I. THE SECURITY SYSTEM CONTRACT AND THE PERFORMANCE BOND

Lockheed and the MTA entered into the Security System Contract in August 2005. In connection with that contract, the Sureties executed a performance bond, with Lockheed as principal and in favor of the MTA as obligee (the "Bond"). (Sureties' Statement of Undisputed Material Facts ("Sureties R. 56.1 Stmt.") (Dkt. No. 81) ¶¶ 1-2) The Bond is in the amount of $293,379,788.00. (Id. ¶ 4; see also Appendix to the Sureties' R. 56.1 Statement ("Sureties Appendix") (Dkt. No. 81), Ex. 1 (Bond))

To the extent that this Court relies on facts drawn from the parties' Local Rule 56.1 statements, it does so because the opposing party has either not disputed those facts or has not done so with citations to admissible evidence. See Giannullo v. City of New York, 322 F.3d 139, 140 (2d Cir. 2003) ("If the opposing party . . . fails to controvert a fact so set forth in the moving party's Rule 56.1 statement, that fact will be deemed admitted.") (citations omitted). Where the MTA - the party opposing summary judgment - disagrees with the moving party's characterization of the cited evidence, and has presented an evidentiary basis for doing so, this memorandum relies on the non-moving party's characterization of the evidence. See Cifra v. Gen. Elec. Co., 252 F.3d 205, 216 (2d Cir. 2001) (court must draw all rational factual inferences in non-movant's favor in deciding summary judgment motion).

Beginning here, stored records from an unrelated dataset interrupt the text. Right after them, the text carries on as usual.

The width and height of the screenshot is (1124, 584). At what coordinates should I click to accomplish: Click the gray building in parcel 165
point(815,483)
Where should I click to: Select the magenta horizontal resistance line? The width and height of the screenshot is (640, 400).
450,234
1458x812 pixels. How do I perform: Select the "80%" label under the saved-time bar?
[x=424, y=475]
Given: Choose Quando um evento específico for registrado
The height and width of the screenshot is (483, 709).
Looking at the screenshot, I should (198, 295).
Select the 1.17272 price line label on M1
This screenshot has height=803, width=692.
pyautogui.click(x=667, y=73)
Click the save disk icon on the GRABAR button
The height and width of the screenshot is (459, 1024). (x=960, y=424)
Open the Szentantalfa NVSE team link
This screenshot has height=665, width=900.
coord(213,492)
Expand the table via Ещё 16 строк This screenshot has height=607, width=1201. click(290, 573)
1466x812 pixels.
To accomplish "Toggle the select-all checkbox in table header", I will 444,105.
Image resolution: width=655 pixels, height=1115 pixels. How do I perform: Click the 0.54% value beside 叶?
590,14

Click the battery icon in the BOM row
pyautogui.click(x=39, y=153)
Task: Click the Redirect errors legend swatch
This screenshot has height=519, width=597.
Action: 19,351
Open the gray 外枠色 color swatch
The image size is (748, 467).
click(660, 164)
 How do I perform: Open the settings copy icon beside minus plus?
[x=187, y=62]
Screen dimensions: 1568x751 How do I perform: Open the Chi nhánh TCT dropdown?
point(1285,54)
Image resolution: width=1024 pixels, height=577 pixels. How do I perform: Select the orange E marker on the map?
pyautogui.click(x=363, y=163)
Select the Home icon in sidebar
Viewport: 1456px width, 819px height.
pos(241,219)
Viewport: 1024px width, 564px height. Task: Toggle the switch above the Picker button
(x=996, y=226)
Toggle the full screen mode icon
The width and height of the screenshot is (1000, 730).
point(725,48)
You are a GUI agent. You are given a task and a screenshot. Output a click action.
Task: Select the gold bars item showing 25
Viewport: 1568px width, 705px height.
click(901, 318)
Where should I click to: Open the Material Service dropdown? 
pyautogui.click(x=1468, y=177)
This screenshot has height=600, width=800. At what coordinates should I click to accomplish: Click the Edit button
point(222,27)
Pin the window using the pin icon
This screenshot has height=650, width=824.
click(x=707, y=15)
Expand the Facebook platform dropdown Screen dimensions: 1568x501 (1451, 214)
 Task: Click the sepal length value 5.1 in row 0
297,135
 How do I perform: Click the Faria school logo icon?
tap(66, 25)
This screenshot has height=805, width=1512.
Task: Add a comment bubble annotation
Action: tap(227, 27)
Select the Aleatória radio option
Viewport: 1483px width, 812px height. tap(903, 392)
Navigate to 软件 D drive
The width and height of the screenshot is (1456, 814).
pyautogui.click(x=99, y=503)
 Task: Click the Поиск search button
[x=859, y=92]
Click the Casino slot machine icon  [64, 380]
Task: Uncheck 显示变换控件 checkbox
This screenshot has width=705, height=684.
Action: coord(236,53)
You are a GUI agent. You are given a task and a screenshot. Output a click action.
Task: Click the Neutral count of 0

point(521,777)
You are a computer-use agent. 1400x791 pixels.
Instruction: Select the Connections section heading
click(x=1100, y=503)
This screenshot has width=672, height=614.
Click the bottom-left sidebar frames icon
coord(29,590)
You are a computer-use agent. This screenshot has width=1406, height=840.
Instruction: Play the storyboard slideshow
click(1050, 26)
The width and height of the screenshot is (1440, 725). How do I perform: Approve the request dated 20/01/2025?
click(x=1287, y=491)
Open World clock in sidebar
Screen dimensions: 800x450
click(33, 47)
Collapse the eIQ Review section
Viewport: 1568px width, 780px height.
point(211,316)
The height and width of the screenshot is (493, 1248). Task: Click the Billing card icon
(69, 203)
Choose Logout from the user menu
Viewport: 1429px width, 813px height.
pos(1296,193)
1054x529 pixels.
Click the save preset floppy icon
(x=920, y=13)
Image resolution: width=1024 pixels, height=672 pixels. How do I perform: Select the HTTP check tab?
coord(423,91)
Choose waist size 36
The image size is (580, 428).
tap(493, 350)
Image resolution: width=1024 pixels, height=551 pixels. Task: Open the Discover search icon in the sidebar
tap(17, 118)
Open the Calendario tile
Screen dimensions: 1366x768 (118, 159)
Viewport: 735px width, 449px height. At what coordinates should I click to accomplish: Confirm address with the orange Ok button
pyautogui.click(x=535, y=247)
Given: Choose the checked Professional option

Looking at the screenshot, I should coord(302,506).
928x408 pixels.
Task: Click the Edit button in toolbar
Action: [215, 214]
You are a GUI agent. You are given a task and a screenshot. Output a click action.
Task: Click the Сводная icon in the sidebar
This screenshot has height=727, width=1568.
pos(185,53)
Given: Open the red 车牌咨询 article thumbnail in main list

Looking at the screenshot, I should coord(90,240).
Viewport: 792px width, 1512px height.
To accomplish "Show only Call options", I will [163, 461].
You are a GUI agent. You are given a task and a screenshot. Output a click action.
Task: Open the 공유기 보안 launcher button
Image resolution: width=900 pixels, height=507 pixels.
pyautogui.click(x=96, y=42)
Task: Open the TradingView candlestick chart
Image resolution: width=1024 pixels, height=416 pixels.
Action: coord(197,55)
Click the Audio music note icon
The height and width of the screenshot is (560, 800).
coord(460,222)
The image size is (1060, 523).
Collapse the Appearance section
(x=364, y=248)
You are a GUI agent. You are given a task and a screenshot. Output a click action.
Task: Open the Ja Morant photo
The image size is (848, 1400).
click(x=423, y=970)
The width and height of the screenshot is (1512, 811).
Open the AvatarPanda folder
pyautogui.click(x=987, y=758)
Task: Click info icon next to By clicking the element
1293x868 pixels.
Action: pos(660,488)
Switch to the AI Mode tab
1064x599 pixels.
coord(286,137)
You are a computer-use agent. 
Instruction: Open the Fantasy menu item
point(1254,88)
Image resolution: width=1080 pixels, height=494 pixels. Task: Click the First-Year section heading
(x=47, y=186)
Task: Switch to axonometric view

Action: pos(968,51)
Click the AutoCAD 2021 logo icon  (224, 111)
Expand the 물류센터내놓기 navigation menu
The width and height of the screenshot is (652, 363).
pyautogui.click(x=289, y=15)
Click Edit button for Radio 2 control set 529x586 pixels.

On April 24, 2009, Lockheed commenced an action in this Court seeking a declaration that the MTA was in material breach of the Security System Contract and permitting Lockheed to withdraw from the same. (Id. ¶ 5; see Cmplt. (Dkt. No. 1), Lockheed v. MTA, No. 09 Civ. 4077 (PGG) (the "Lockheed Action")) On May 26, 2009, the MTA filed its Answer and Counterclaim, denying Lockheed's allegations and accusing it of, inter alia, defaulting on its own contractual obligations. (MTA Answer & Counterclaim (Lockheed Action, Dkt. No. 10)) The facts underlying that action are set forth in a separate summary judgment opinion bearing today's date.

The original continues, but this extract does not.